▶ **Kutipan Dokumen**
Patung dada Raden Ngabehi Rangga Warsita di halaman depan museum (Sumber: wikipedia)

  • Berbagai Jenis Wayang

Wayang kulit -yang terbuat dari kulit sapi atau kambing- pernah akrab dengan masa kecil saya karena kakek dari pihak ayah adalah seorang dalang. Saya dulu biasa mengobrak-abrik isi kotak besar yang berisi bermacam-macam tokoh wayang dan memainkannya sesuka hati saya, hehe. Kenangan bersahaja tapi indah itu pasti akan hadir kembali begitu saya masuk di ruangan pertama museum ini.

Ada berbagai jenis wayang kulit seperti wayang purwa, wayang gedog, wayang madya, dan wayang beber yang ditampilkan di sana. Selain itu, ada juga wayang klithik yang terbuat dari kayu dan wayang suket yang terbuat dari rumput. Pun ada wayang dari manca negara yaitu wayang nang dari Thailand yang ikut meramaikan koleksi museum Radya Pustaka.

Wayang-wayang tersebut 'hidup' karena 'diberi nyawa' oleh seorang dalang. Setelah dewasa, saya baru menyadari betapa hebatnya seorang dalang itu. Ia adalah seorang pelaku seni bertutur yang membawakan pertunjukan 'boneka' yang merupakan mahakarya asli dari Indonesia. Tak heran jika UNESCO menetapkan wayang sebagai The Masterpiece of Oral and Intangible Heritage of Humanity pada tanggal 7 November 2003. Saya bangga menjadi cucu seorang dalang. Saya merindukanmu, Kakek... Duh, jadi terharu :'(

Wayang kulit yang dipajang (Sumber: usemayjourney.wordpress.com)


  • Logam Berharga, Arca, Joglo, dan Orgel

Ruangan kedua diisi oleh berbagai jenis senjata yang terbuat dari logam. Ada pula arca-arca dan miniatur rumah Joglo, rumah khas dari Jawa Tengah. Bentuk khas rumah Joglo sudah mulai langka ditemui saat ini, walaupun di Jawa Tengah sendiri. Nah, di antara ruang kedua dan ketiga, dipajang sebuah orgel atau kotak musik. Orgel tersebut adalah milik Paku Buwana IV (1788-1820) yang merupakan hadiah dari Napoleon Bonaparte. Wih, saya jadi membayangkan bahasa apa yang mereka gunakan saat itu untuk berkomunikasi. Any idea?

▶ **Ketentuan Latihan**
**1.** Menurut kutipan dokumen, pada tanggal berapa UNESCO menetapkan wayang sebagai The Masterpiece of Oral and Intangible Heritage of Humanity?
**2.** Tuliskan kembali baris-baris catatan persis seperti aslinya, mulai dari baris pertama catatan dan berakhir pada baris yang memuat "[x=579, y=483]", termasuk kedua baris tersebut.

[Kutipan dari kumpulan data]

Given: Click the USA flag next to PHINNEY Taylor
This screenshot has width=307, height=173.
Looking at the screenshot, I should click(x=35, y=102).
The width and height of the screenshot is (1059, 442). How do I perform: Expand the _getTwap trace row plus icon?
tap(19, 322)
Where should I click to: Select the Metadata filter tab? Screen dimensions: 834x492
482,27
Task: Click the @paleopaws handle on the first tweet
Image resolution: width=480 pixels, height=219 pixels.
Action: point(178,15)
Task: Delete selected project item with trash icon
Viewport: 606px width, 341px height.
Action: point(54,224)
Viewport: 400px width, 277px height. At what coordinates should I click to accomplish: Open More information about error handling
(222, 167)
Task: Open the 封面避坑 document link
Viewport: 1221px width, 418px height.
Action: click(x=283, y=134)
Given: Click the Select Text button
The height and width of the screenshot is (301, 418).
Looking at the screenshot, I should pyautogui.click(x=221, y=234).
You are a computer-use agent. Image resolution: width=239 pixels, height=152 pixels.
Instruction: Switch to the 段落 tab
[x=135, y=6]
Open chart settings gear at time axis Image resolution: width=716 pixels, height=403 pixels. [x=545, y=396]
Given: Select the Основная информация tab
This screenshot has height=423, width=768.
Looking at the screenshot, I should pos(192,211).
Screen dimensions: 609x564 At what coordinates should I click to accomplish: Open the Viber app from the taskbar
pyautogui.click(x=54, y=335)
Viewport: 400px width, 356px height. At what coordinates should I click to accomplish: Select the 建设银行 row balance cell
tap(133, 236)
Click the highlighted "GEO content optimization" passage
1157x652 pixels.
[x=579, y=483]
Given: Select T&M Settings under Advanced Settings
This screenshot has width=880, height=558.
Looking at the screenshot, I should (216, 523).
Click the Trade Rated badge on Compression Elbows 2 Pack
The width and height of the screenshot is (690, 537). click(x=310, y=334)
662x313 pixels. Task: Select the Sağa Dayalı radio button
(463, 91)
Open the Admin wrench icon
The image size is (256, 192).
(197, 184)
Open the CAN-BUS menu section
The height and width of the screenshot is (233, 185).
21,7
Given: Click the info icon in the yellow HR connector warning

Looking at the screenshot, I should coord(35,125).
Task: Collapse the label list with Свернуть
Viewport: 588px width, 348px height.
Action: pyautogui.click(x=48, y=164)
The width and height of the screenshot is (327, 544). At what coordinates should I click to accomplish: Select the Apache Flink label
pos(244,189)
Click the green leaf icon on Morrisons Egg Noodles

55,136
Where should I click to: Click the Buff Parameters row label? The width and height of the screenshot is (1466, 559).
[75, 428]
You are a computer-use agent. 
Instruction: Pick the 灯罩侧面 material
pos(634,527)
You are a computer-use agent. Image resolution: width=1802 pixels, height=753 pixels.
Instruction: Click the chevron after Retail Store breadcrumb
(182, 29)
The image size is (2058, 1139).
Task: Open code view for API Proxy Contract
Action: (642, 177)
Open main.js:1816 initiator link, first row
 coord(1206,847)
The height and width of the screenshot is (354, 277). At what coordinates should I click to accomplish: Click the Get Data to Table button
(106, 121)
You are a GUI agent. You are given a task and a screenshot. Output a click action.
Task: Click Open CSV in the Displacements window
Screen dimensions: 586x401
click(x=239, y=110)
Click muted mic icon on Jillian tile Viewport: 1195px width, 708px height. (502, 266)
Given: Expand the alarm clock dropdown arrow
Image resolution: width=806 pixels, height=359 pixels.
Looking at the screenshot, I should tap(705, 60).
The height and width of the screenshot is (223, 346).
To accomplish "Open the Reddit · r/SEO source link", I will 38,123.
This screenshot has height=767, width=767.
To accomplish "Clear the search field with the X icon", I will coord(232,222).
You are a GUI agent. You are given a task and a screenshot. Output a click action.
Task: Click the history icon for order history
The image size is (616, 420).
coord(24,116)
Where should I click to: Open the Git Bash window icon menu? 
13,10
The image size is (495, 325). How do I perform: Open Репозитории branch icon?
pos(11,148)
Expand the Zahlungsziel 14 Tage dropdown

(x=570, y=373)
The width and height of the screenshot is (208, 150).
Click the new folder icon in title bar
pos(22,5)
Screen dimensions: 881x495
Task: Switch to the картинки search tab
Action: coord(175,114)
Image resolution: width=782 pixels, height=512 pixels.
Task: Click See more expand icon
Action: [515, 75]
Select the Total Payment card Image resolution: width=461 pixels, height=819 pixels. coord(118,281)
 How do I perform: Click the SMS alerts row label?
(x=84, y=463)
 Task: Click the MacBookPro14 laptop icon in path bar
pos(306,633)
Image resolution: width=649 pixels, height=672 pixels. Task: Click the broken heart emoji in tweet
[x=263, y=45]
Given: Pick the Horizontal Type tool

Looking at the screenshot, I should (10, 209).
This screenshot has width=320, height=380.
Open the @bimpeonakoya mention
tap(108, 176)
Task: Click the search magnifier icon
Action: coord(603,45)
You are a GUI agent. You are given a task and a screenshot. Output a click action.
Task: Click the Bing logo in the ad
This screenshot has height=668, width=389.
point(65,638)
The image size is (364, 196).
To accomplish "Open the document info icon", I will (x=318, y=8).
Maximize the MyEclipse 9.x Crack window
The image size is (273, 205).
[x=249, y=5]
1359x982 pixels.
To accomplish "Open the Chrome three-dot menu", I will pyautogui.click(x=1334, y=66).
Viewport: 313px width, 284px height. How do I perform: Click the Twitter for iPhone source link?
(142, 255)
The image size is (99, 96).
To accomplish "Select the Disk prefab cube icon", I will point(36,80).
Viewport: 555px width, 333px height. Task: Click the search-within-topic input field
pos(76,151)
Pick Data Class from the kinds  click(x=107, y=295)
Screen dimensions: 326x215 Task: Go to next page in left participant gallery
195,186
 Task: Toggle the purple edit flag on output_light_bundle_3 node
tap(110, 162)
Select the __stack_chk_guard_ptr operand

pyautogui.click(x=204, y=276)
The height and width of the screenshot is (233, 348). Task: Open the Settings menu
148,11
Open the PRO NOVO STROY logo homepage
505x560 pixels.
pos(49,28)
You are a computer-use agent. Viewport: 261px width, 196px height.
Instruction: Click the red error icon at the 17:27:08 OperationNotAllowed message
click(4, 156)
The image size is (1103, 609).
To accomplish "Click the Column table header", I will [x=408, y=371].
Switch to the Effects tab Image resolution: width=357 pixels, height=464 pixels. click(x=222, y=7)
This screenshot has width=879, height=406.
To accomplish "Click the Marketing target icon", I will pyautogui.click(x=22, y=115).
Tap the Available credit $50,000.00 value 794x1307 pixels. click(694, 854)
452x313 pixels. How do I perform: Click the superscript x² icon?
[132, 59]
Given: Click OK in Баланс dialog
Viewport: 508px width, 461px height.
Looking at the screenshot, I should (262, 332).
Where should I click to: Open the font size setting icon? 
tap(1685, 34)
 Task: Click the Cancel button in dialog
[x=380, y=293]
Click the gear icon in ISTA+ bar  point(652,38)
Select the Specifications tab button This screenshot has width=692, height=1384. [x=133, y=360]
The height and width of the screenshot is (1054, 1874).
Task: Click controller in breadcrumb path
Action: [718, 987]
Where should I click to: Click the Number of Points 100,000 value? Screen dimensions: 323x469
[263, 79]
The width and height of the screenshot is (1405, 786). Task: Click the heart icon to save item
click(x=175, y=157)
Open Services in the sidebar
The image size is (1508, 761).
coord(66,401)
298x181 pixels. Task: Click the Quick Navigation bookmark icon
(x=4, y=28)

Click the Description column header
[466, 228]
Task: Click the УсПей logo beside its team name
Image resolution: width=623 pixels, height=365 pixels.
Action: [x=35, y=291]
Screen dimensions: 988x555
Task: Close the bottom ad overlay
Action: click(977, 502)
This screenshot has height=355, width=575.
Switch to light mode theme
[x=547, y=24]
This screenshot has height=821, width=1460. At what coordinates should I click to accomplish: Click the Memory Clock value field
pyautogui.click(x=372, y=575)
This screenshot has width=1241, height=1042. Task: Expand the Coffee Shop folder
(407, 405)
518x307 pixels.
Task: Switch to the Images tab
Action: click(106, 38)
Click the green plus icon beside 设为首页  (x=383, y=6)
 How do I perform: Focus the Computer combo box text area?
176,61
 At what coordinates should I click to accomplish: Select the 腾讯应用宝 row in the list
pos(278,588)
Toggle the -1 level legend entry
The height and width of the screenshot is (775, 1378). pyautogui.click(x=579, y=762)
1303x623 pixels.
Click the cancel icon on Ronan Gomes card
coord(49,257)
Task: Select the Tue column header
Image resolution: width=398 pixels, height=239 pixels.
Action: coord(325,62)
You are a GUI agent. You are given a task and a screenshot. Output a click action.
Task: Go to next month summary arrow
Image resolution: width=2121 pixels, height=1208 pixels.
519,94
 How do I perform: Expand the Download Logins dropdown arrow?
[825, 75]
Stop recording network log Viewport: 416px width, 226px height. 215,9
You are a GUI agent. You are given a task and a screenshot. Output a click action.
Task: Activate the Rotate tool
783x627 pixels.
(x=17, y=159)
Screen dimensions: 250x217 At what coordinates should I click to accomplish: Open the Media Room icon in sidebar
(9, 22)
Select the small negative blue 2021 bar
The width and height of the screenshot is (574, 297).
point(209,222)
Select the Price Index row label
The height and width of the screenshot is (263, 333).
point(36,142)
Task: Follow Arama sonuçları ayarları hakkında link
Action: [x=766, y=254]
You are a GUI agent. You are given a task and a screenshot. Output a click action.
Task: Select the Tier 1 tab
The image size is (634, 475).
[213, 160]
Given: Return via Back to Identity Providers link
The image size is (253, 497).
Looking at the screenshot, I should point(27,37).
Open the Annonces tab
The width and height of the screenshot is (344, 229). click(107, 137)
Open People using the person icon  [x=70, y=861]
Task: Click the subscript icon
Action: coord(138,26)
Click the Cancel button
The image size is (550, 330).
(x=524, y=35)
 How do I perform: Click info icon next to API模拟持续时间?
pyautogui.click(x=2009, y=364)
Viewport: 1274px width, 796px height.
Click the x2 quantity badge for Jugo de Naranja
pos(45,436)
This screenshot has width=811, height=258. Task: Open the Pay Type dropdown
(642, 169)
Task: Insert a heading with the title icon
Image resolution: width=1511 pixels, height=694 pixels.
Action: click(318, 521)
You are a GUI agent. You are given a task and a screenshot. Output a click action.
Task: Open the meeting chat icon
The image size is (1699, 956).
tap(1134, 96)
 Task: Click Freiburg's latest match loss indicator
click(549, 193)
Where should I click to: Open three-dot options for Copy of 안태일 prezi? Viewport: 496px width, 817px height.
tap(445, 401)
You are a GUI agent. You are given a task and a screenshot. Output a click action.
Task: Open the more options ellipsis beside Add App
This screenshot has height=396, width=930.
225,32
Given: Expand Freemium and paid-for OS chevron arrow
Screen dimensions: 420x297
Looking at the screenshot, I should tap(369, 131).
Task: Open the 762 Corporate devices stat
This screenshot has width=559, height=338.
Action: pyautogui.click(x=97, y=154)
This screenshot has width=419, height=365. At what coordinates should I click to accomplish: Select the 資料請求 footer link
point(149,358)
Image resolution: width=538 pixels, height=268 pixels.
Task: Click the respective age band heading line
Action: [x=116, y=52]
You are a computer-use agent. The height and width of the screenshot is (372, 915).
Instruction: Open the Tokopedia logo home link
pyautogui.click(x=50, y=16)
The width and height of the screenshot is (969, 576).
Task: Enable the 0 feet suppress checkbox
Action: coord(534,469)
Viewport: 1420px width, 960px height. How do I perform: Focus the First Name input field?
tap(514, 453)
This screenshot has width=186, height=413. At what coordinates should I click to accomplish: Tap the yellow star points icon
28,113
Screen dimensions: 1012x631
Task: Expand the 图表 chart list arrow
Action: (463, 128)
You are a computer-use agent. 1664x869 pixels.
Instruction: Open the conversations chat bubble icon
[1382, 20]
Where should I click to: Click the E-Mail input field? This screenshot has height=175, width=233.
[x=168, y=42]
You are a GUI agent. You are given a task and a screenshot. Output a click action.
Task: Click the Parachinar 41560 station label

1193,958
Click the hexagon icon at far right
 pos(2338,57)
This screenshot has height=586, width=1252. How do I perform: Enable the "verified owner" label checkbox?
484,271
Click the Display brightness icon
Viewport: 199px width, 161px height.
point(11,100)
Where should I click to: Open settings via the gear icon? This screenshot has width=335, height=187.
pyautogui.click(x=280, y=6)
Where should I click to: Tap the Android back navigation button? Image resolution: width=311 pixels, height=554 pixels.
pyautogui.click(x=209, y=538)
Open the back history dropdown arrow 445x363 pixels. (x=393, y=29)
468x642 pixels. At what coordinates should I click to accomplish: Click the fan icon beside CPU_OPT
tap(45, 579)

▶ **Jawaban Latihan**
**1.** Pada tanggal 7 November 2003.

**2.**
Given: Click the USA flag next to PHINNEY Taylor
This screenshot has width=307, height=173.
Looking at the screenshot, I should click(x=35, y=102).
The width and height of the screenshot is (1059, 442). How do I perform: Expand the _getTwap trace row plus icon?
tap(19, 322)
Where should I click to: Select the Metadata filter tab? Screen dimensions: 834x492
482,27
Task: Click the @paleopaws handle on the first tweet
Image resolution: width=480 pixels, height=219 pixels.
Action: point(178,15)
Task: Delete selected project item with trash icon
Viewport: 606px width, 341px height.
Action: point(54,224)
Viewport: 400px width, 277px height. At what coordinates should I click to accomplish: Open More information about error handling
(222, 167)
Task: Open the 封面避坑 document link
Viewport: 1221px width, 418px height.
Action: click(x=283, y=134)
Given: Click the Select Text button
The height and width of the screenshot is (301, 418).
Looking at the screenshot, I should pyautogui.click(x=221, y=234).
You are a computer-use agent. Image resolution: width=239 pixels, height=152 pixels.
Instruction: Switch to the 段落 tab
[x=135, y=6]
Open chart settings gear at time axis Image resolution: width=716 pixels, height=403 pixels. [x=545, y=396]
Given: Select the Основная информация tab
This screenshot has height=423, width=768.
Looking at the screenshot, I should pos(192,211).
Screen dimensions: 609x564 At what coordinates should I click to accomplish: Open the Viber app from the taskbar
pyautogui.click(x=54, y=335)
Viewport: 400px width, 356px height. At what coordinates should I click to accomplish: Select the 建设银行 row balance cell
tap(133, 236)
Click the highlighted "GEO content optimization" passage
1157x652 pixels.
[x=579, y=483]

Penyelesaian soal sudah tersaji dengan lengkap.